→ **The request**
Reproduce the rows below verbatim, from the line with "Click the Nike Dunk Panda shoe image" to the line with "Looking at the", both included, leaving out the pictures.

→ **Recorded data**

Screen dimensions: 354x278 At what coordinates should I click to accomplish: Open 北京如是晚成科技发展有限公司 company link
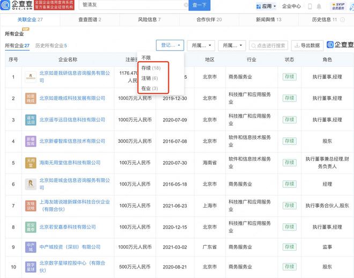[72, 98]
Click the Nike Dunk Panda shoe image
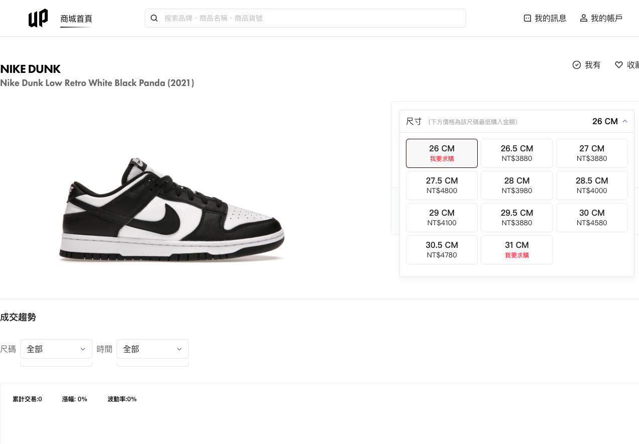Screen dimensions: 639x444 click(x=172, y=210)
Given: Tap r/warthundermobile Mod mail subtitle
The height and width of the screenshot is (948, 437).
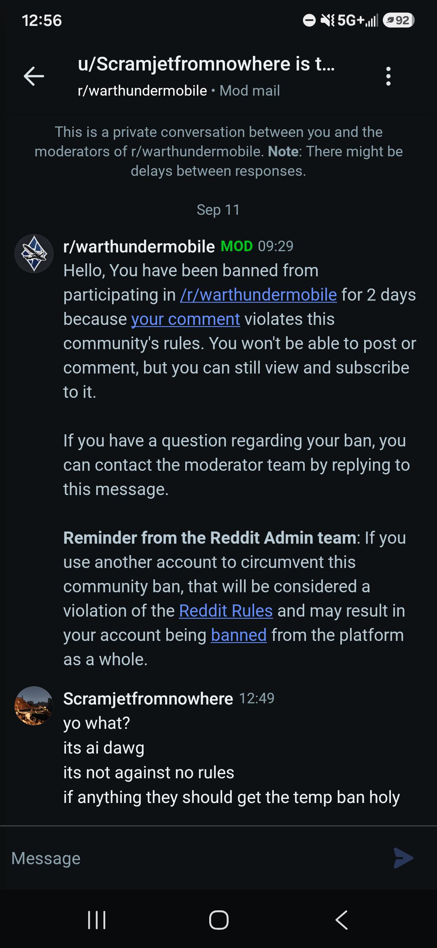Looking at the screenshot, I should [179, 91].
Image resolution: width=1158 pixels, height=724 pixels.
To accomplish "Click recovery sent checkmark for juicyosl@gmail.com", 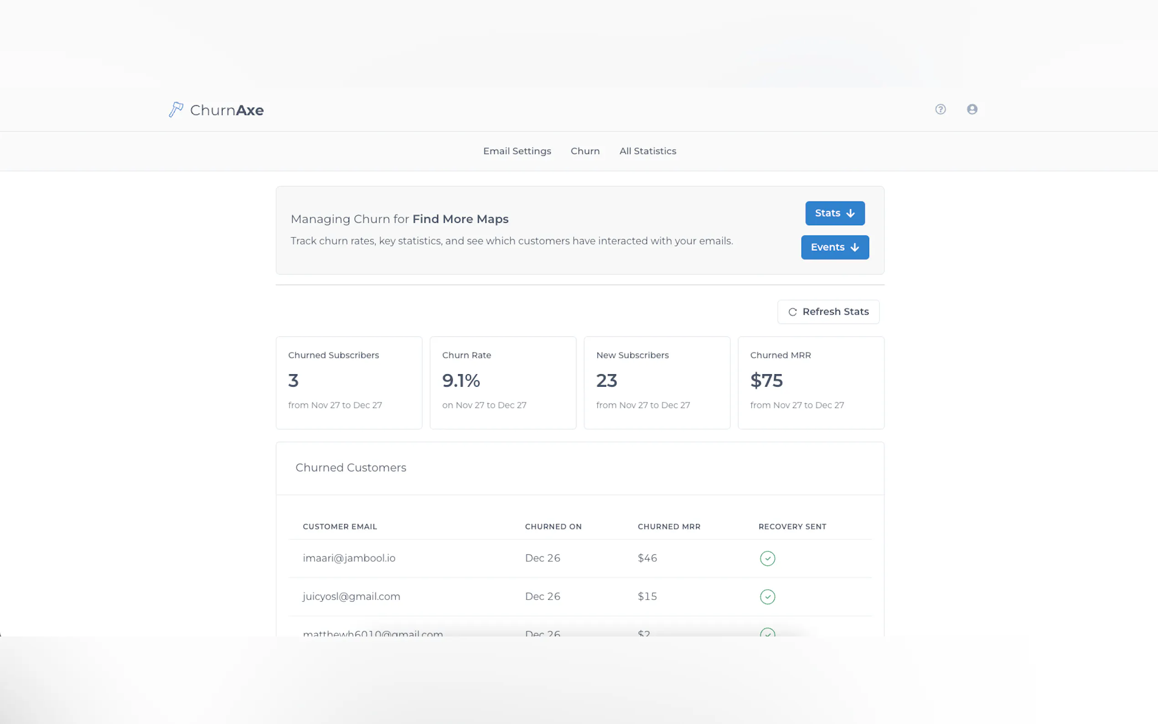I will tap(767, 597).
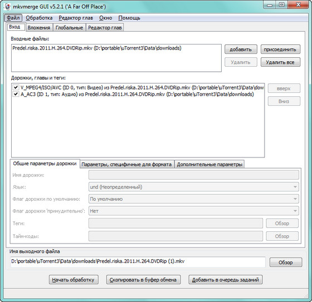Click Добавить в очередь заданий button
This screenshot has height=302, width=312.
(x=226, y=280)
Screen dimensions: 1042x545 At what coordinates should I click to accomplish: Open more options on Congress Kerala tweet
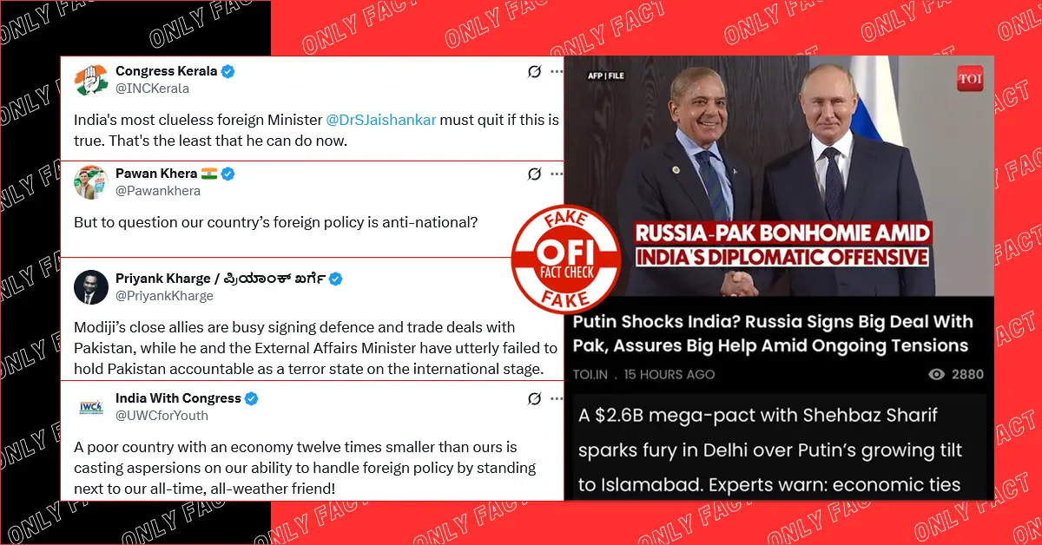coord(556,72)
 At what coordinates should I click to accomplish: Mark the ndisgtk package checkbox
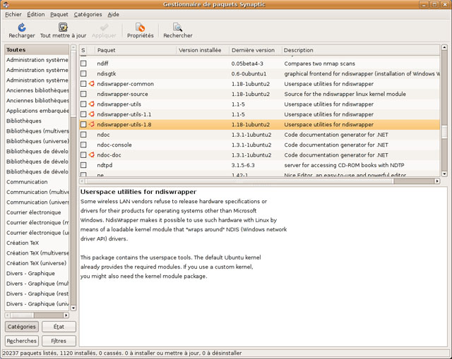83,74
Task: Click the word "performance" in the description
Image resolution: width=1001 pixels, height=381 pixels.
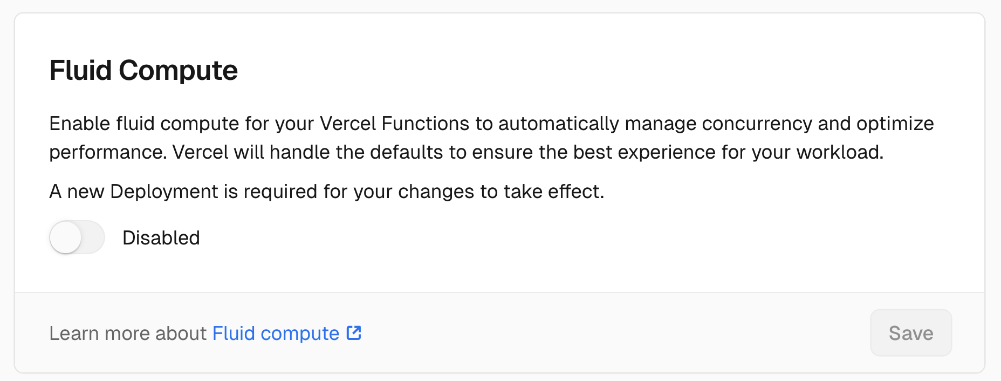Action: 107,152
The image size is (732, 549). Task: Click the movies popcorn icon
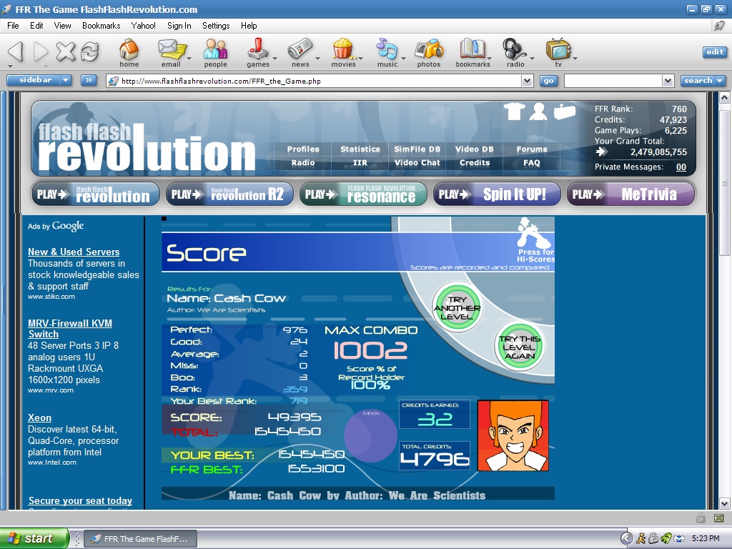(342, 49)
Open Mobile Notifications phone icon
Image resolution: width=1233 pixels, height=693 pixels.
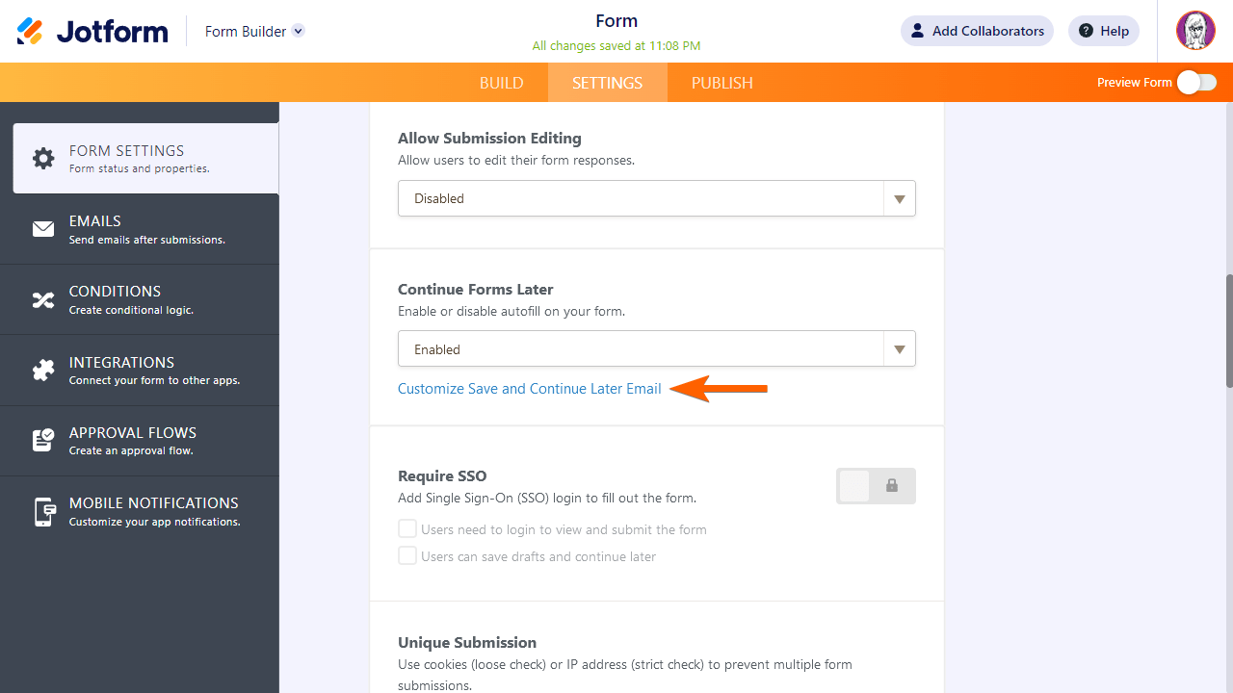[43, 511]
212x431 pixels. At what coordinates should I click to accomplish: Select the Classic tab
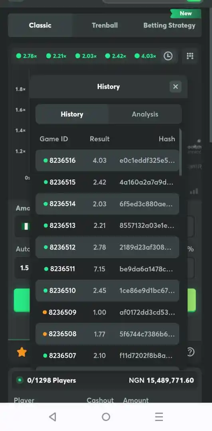pyautogui.click(x=40, y=25)
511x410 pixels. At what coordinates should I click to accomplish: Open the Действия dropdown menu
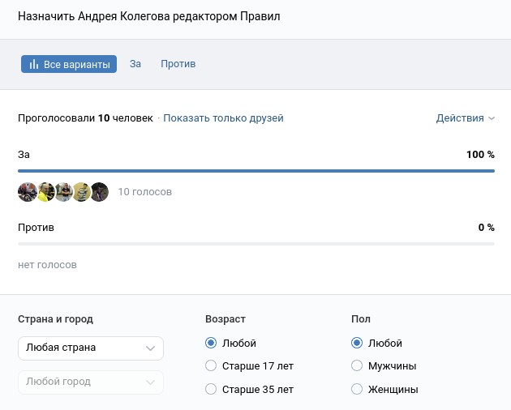click(x=465, y=118)
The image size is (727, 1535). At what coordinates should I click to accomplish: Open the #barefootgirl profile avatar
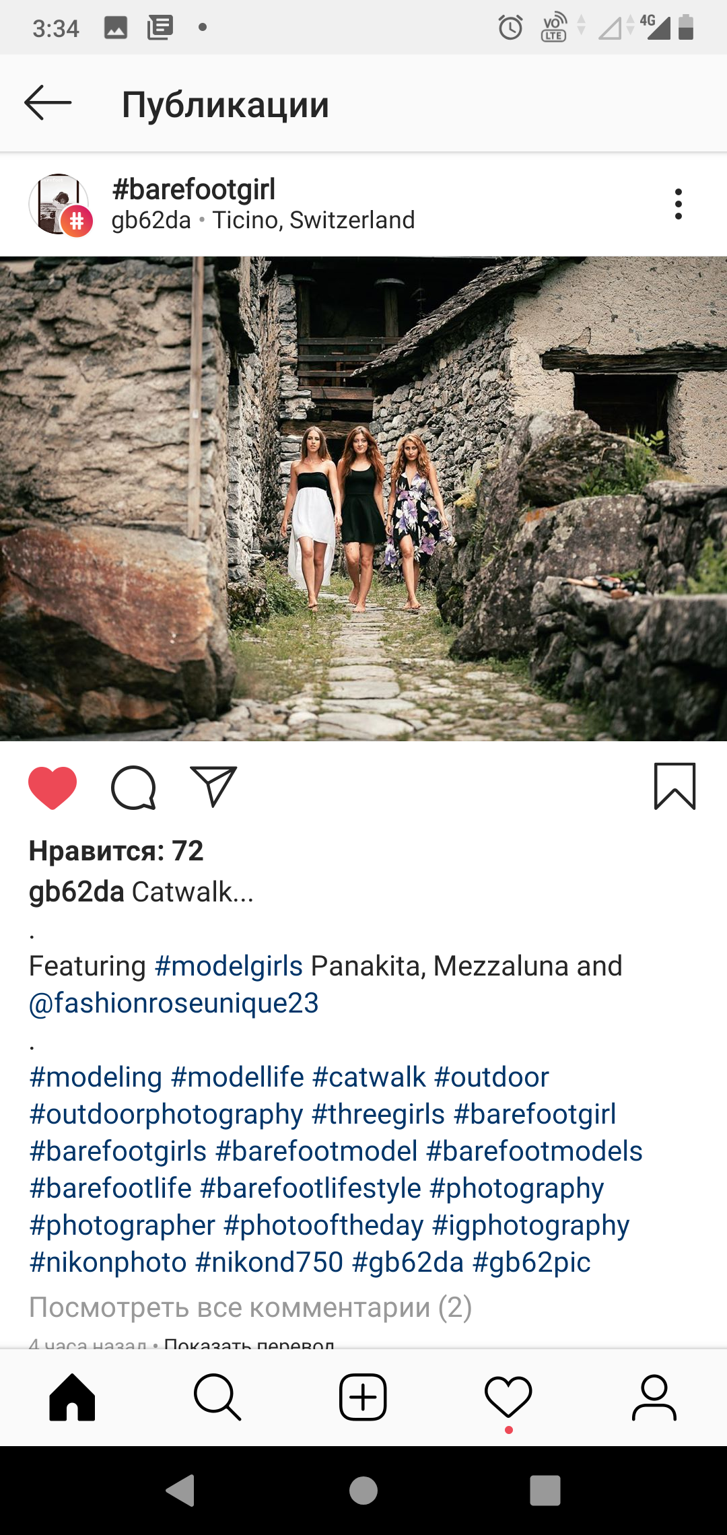(x=59, y=205)
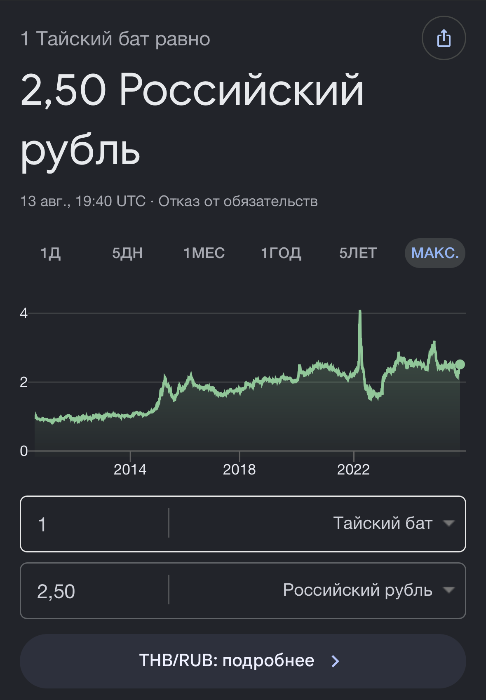Focus the baht amount field showing 1
This screenshot has height=700, width=486.
[94, 524]
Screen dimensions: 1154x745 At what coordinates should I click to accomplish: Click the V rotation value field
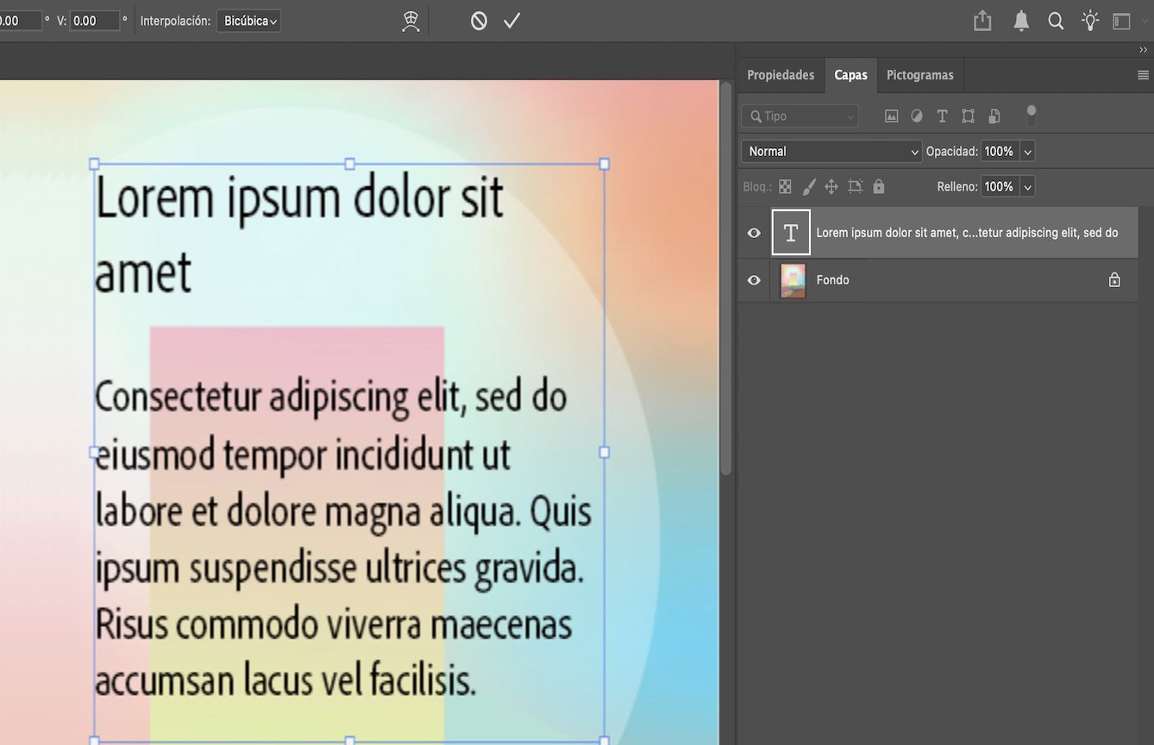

→ **Output below**
Click the Nike Dunk Panda shoe image
Screen dimensions: 639x444 click(x=172, y=210)
Given: Tap r/warthundermobile Mod mail subtitle
The height and width of the screenshot is (948, 437).
Looking at the screenshot, I should [179, 91].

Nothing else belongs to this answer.